Von DANIELA FOBBE-KLEMM, 18.06.07, 18:24h
Mit „harten Männern“ hat der 29-jährige Rösrather Erfahrung. Beim „Tough Guy Race“ vor einigen Monaten waren es 4899 Leidensgenossen, die sich mit ihm in schulterhohen Schlamm stürzten - und das bei acht Grad Außentemperatur, die damals im britischen Birmingham herrschten. Klitschnass kletterten sie über roh behauene Holzhindernisse und hangelten sich an Seilen über das nächste Schlammloch, um als Erste ins Ziel zu kommen.
Gregor Jonas, der mit seinem Kumpel Theo Zehnpfennig 2007 erstmals an dem alljährlich stattfindenden Wettkampf teilnahm, erzählt: „Wenn man klitschnass ist und die Kälte einem jedwedes Gefühl in Füßen und Händen raubt, dann wird selbst die »Anaconda« zu einer schier unüberwindlichen Aufgabe.“ Dieses Hindernis besteht aus mehreren Betonröhren, die es zu überklettern gilt. Das Rennen sei ein Kampf gegen den Parcours, aber auch ein Kampf gegen sich selbst gewesen. Getreu dem Motto „Nur die Harten kommen in den Garten“, hatten die Deutschen in der Vorbereitungsphase die heimische wohltemperierte Badewanne mit dem Tauchfass auf dem Balkon getauscht. Auf dem schwamm, ob der damals winterlichen Temperaturen, eine dünne Eisschicht. Die erstaunten Blicke der Nachbarn, als sie Gregor Jonas beim Eis-Vollbad auf dem Balkon erspähten, ertrug der „Tough Guy“ mit Gelassenheit. „Meine Freundin hat mich zwar für ziemlich verrückt gehalten, aber sie weiß, dass ich die Herausforderung brauche“, gibt Jonas unumwunden zu, dass sein Hobby den meisten Zeitgenossen durchaus etwas seltsam anmutet.
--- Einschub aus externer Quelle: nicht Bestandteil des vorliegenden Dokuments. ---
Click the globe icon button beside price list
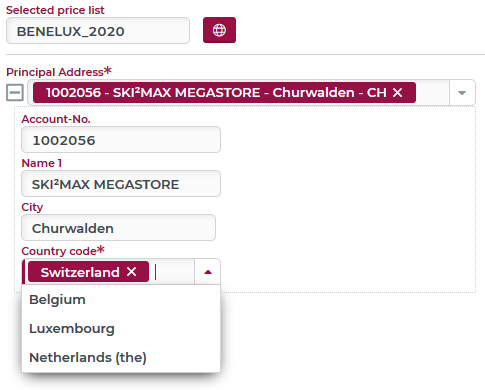Screen dimensions: 485x390 (x=219, y=30)
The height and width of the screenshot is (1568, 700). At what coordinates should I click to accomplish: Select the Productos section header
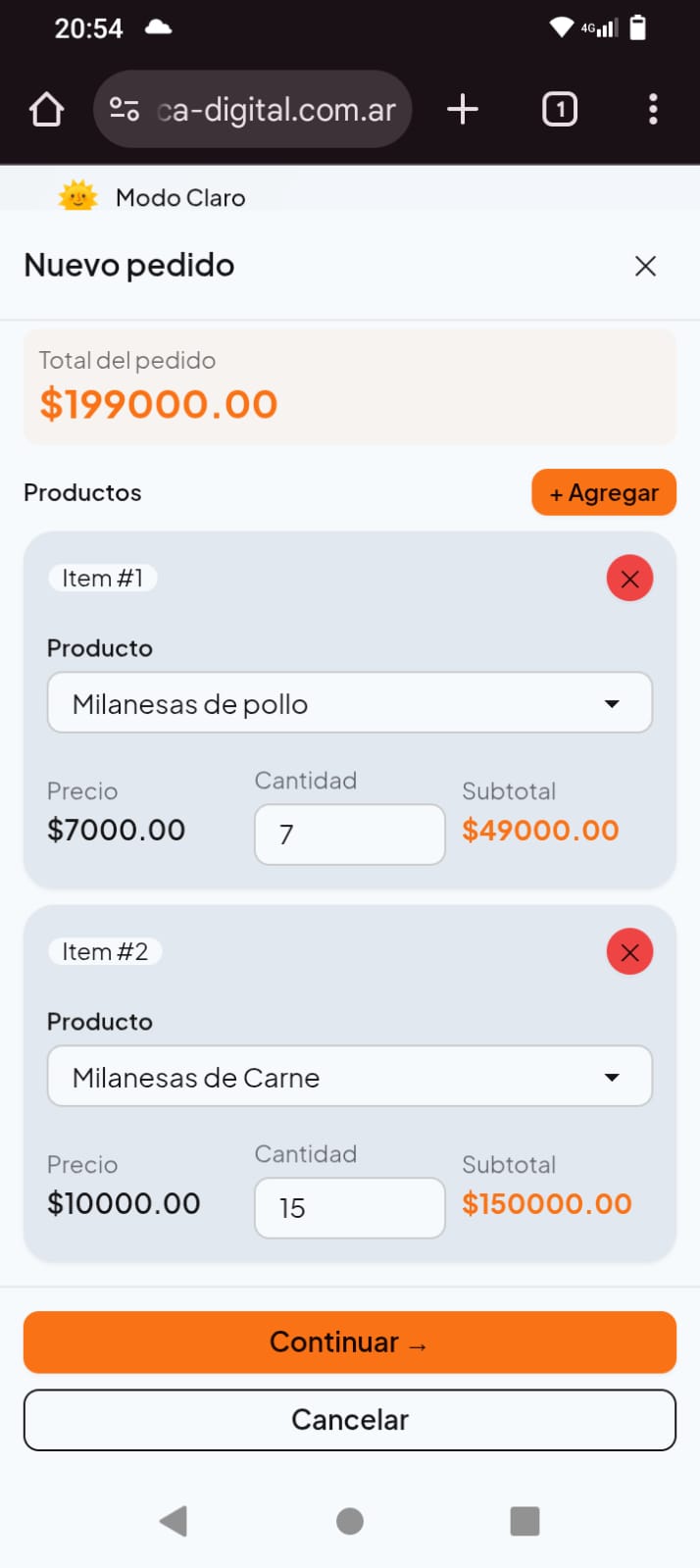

Angefangen hat eigentlich alles mit völlig „normalen“ Läufen, dann kamen die ersten Marathonstrecken. Irgendwann reichte der Adrenalin-Ausstoß dem jungen Mann nicht mehr, er brauchte nach eigenem Bekunden einen Ausgleich für seinen Bürojob. Und fing an, die besonderen Anlässe in der Extrem-Sportwelt zu suchen. Auch sein fast zwei Jahrzehnte älterer Freund Theo Zehnpfennig nimmt für einen Adrenalin-Kick alle Strapazen auf sich. Nicht nur, dass allein das Abenteuer in Birmingham die beiden Männer einige hundert Euro für Anreise, Unterkunft und Verpflegung gekostet hat - Schrammen und blaue Flecken gab es gratis obendrauf. Aber eben auch eine „einmalige Atmosphäre“ und „ein super Gefühl, als wir es endlich geschafft hatten“.
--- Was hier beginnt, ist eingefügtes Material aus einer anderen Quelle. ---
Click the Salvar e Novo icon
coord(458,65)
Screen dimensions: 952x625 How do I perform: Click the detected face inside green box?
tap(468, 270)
Darauf hofft Gregor Jonas nun auch bei seinem Alleingang im Frankenland. Begleitet wird er diesmal „nur“ von seiner Freundin, die am Streckenrand fotografieren wird. Sie dokumentiert aber nicht bloß die sportlichen Höchstleistungen ihres Partners, sie ist auch sein Coach: „Wenn mich meine Freundin nicht manchmal wieder runterholen würde, dann könnte das sicher noch extremer sein“, räumt Jonas ein. Er sei froh über die Bodenhaftung, die ihm seine Partnerin verschaffe.
Trotzdem: Auch im nächsten Jahr will Gregor Jonas wieder nach Großbritannien, um am „Tough Guy Race“ teilzunehmen. Dann aber mit Zehnpfennig junior. Vorher gibt es erst noch einen gemeinsamen Urlaub mit der Freundin auf den Malediven. Für Gregor Jonas ein „hartes Opfer“: Zwei Wochen auf einer Insel faul im Sand liegen, das ist so gar nicht sein Ding.